L’ecumenismo è entrato nell’orizzonte del cattolico medio, nella misura in cui frequenta un po’ la chiesa, e oggi con papa Francesco la situazione è migliorata molto. Questo papa è diverso dagli altri, nel senso che non fa valere i poteri che la dottrina cattolica gli attribuisce. È una cosa molto importante.

Lei lo ha incontrato? L’ho incontrato a Torino quando è venuto al Tempio valdese, ma non ho mai avuto l’occasione di un dialogo vero. Quella visita è stata notevole da vari punti di vista, ma il più importante è che ha chiesto perdono – e io me lo sono segnato interiormente – «a nome della mia chiesa».

Tutti gli altri papi, che avevano già chiesto perdono, uno dopo l’altro, lo avevano sempre fatto a nome di «quei cattolici che avevano deviato», ma non della chiesa. Invece questo papa ha pronunciato parole che cambiano totalmente il significato: perché vuol dire che la chiesa in quanto tale si assume la responsabilità delle persecuzioni, dell’odio, di tutto quello che è successo.

Questa sua convinzione è condivisa nella Chiesa valdese? Sì, credo di sì.

Si aspetta dei passi in avanti importanti? Il riconoscimento delle differenze è pregiudiziale.

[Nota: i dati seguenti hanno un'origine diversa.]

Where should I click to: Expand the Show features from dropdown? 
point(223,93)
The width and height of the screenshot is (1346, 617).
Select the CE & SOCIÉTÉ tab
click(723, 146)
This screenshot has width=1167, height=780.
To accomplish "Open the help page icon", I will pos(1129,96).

Non si fa nessuna unità se non si riconosce il valore delle differenze, e difatti il progetto che oggi viene più comunemente proposto negli ambienti ecumenici è quello della “diversità riconciliata”. Questo è un concetto elaborato dall’assemblea mondiale della federazione luterana, che ebbe luogo in Brasile nel 1990, a Curitiba: lanciarono questa formula della diversità riconciliata. Io credo che l’unità cristiana si possa configurare come diversità riconciliata, cioè come riconoscimento reciproco di tutte le chiese come parte dell’unica chiesa di Cristo, a certe condizioni che devono essere fissate.

Quali sono le difficoltà principali che si pongono oggi? Oggi vi sono alcune difficoltà importanti sul piano ecclesiologico: la prima riguarda il papato, cui la dottrina cattolica riconosce poteri “divini”, che non sono accettabili né dagli ortodossi né dai protestanti; la seconda, conseguente, riguarda il rapporto tra il papa e il concilio di tutte le chiese cristiane. Sono problemi grossi, perché per modificare i poteri del papa bisogna che il papa stesso sia d’accordo. Solo lui può modificare il papato, nessuna altra istanza interna né tanto meno esterna alla Chiesa cattolica può nulla. L’interesse di questo papa rispetto a tutti gli altri, che erano convinti della centralità del papa rispetto al mondo, è che fa il papa senza esibire i suoi poteri di papa.

Non sappiamo ancora come evolverà questo pontificato, ma potrebbe segnare una svolta al pari di quella impressa da Lutero? Sì, si può fare questo accostamento. L’istituzione papale ha svolto un ruolo immenso nella storia della chiesa, indiscutibilmente.

Per avere un futuro ecumenico – cioè per essere una istituzione con cui le chiese ortodosse e protestanti si possano sentire in rapporto – deve morire e resuscitare. Non c’è altra via. La morte e resurrezione è un passaggio biblico fondamentale, l’istituzione cristiana deve morire per salvarsi, altrimenti resterà una istituzione cattolica romana, che le altre chiese non potranno mai riconoscere come rilevante.

Questo vorrebbe dire che il papa fino ad oggi ha servito la chiesa cattolica, ora si mette al servizio di tutta la chiesa. Credo che molti cattolici sarebbero d’accordo, ma è un passaggio che realmente esige una morte e resurrezione.